The Russian gas giant Gazprom announced on Tuesday that it will reduce by 40% the volume of gas it supplies to Europe through the Nord Stream pipeline. due to the delay of reparations by Siemens, which added to the Western sanctions against Russia.
(Read: Gazprom completely cuts off gas supplies to the Netherlands and Denmark)
“At the moment we guarantee a level of gas supplies through the Nord Stream pipeline of up to 100 million cubic meters per day” of the planned 167 million cubic meters of gas per day, the company reported on its Telegram channel.
(You are interested in: Russia fulfills its threat and cuts off gas to Finland for not paying in rubles)
According to Gazprom, “the Siemens company did not deliver the repaired pumping equipment on time, technical service deadlines were exceeded and technical faults were detected in the engines”.
Therefore, at this time the number of pumps has been reduced to three, which affects the volume of gas that can be transferred.
The German technology and industrial group Siemens announced in mid-May its exit from the Russian market as a result of the war in Ukraine and began to suspend its operations and industrial activities.
According to the company, international sanctions and possible countermeasures affect its activities in Russia, especially rail and maintenance services.
Siemens Chairman and CEO Roland Busch said the company had made the decision to “orderly end its activities in Russia,” where it has been present for nearly 170 years.
Germany studies alternatives
the german government announced on Tuesday the granting of a loan to Gazprom Germaniathe intervened subsidiary of the Russian state gas company, to “guarantee security of supply”.
The Executive informed in a statement that it intends, through a loan, to “protect the company from insolvency”, which has “suffered a disorder due to the sanctions of the Russian side”.
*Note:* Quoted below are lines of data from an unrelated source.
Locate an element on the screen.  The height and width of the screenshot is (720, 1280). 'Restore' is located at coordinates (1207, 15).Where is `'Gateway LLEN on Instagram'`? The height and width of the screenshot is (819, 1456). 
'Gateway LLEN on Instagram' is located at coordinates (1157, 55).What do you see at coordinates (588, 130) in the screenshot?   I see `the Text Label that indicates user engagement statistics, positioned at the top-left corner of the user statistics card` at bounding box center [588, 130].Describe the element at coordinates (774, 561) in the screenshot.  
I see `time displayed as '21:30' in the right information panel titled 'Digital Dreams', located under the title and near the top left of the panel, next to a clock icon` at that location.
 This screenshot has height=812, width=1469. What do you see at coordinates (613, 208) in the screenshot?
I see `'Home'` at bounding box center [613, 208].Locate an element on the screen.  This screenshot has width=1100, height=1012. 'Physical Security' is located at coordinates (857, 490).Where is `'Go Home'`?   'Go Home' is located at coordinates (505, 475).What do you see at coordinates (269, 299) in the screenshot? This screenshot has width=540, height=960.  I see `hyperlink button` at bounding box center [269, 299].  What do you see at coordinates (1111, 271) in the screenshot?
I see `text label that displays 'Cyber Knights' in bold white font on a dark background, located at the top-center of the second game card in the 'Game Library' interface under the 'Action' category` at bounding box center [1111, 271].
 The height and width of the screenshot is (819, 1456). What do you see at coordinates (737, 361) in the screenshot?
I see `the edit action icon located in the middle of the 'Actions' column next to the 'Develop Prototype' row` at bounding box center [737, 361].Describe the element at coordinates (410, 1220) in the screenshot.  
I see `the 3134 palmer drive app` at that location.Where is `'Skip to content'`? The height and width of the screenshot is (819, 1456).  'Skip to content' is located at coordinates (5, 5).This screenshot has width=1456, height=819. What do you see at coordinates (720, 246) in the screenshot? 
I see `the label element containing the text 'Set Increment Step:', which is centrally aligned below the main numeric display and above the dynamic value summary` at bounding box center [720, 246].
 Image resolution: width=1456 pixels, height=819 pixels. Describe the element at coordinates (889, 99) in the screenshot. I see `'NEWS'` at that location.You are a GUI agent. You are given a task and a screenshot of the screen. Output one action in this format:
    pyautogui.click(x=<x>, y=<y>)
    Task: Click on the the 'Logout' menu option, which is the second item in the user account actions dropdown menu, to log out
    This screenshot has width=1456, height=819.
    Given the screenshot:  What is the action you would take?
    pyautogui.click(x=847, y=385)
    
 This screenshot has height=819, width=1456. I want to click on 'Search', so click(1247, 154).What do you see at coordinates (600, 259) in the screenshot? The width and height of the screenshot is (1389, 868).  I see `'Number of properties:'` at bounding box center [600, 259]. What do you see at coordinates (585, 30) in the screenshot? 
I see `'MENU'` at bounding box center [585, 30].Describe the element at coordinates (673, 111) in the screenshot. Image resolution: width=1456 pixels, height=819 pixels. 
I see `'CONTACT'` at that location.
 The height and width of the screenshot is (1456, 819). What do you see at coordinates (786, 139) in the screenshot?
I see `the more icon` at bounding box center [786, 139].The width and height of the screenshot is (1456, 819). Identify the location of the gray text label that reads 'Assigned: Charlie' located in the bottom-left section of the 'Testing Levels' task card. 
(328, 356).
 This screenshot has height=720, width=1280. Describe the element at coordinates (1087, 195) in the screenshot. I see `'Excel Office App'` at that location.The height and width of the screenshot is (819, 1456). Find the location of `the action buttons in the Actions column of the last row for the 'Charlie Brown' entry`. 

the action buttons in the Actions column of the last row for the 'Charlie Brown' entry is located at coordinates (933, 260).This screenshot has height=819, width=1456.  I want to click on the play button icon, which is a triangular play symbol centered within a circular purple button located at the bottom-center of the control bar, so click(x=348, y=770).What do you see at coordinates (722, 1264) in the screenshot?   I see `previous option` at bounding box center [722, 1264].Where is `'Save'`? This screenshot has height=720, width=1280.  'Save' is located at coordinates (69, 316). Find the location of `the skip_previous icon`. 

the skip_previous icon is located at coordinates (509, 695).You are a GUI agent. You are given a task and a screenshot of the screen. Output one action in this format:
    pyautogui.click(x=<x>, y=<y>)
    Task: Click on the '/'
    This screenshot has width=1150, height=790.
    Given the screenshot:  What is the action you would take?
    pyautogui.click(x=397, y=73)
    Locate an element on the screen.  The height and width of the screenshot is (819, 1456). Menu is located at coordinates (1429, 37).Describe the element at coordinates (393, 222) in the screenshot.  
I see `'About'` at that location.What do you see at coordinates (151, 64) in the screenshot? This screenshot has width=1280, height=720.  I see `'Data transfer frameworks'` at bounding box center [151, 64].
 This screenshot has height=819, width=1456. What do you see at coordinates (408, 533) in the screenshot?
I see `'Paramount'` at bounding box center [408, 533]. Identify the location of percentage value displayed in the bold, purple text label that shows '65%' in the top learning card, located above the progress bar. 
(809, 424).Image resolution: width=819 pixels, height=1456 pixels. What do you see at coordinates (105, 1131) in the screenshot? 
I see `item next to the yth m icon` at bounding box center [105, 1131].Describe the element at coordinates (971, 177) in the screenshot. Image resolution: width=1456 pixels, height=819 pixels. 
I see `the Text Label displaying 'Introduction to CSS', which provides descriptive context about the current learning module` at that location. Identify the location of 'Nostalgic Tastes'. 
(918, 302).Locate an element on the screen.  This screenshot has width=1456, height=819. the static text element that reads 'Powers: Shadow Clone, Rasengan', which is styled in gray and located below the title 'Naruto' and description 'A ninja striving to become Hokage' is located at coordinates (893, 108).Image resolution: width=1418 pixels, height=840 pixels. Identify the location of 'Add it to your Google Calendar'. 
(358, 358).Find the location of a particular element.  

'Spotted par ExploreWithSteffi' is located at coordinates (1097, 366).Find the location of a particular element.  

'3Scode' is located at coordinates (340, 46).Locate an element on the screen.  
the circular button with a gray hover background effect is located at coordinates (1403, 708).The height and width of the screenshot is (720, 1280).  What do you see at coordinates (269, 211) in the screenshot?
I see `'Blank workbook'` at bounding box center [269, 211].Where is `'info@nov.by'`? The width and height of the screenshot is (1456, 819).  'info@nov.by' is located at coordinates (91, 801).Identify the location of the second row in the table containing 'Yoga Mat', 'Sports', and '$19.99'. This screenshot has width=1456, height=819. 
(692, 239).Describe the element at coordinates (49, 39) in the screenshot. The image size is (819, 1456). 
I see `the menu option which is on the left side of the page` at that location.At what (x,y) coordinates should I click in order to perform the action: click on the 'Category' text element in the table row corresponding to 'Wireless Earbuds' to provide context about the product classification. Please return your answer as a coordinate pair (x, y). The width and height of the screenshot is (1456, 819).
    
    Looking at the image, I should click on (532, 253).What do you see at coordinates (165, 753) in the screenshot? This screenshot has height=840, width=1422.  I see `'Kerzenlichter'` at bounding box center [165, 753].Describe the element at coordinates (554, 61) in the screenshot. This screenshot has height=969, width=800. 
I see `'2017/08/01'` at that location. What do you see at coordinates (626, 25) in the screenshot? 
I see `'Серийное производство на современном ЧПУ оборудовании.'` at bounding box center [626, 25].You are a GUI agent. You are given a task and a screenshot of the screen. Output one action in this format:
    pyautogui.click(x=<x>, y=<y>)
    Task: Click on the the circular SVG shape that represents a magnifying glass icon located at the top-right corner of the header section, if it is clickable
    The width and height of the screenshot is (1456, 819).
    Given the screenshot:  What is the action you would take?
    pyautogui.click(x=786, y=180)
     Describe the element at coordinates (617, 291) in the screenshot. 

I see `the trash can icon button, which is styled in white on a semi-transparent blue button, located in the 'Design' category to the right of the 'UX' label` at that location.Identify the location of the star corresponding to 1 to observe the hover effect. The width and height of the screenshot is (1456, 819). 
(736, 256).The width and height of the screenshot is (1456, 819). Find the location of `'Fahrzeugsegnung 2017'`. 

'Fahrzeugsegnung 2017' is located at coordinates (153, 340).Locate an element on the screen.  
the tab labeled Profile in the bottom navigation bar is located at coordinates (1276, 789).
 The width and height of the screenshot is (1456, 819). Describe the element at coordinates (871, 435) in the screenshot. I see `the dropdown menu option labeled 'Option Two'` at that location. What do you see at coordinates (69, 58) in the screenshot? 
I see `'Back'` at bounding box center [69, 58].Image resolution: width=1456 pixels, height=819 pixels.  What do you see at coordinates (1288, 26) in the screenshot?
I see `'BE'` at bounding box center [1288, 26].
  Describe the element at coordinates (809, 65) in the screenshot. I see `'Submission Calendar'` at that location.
In addition, it will extend the trusteeship of Gazprom Germania beyond the limit of September 2022 initially announced, when the company was intervened on April 4.
With these measures, the government “maintains its influence over this part of the critical energy infrastructure and prevents energy security from being compromised,” the statement said.
The Executive did not specify how much the loan from the government development bank KfW will amount to, although some German media mentioned that it could be “billions” of euros.
“The money will serve to guarantee liquidity and obtaining gas from alternative sources,” the government said, adding that it will ensure that the sum is used only to finance the supply and does not flow under any circumstances to Moscow.
“The next step will be to review the possibilities to transform credit into equity and thus also ensure long-term security of supply,” he continued.
The statement also specified that the trusteeship of Gazprom Germania will now be based on a new recently approved law, which will allow it to be renewed several times and will give the trustee more possibilities to strengthen energy security.
On the other hand, the Government stressed that Gazprom Germany, which he described as a “key company” for the supply of gas in Germany, will be renamed Securing Energy for Europe (SEFE)with which they intend to send a “signal” to the market about the purpose of the company.
This has been in the hands of the Federal Network Agency (Bundesnetzagentur) since April 4, after the Russian parent company tried to sell its subsidiary with the intention of liquidating it, according to the German government.
On May 11, Russia imposed sanctions against Gazprom Germania, which forced the company to substitute part of the supply with alternative suppliers at very high market prices, which has led to serious financial difficulties, the German government said.
The announcement of the credit comes hours after Gazprom stated that it will reduce by 40% the volume of gas it supplies to Europe through the Nord Stream 1 gas pipeline. “We are observing the situation and analyzing the facts.
Security of supply is currently still guaranteed,” a spokeswoman for the Ministry of Economy and Climate said in a terse statement.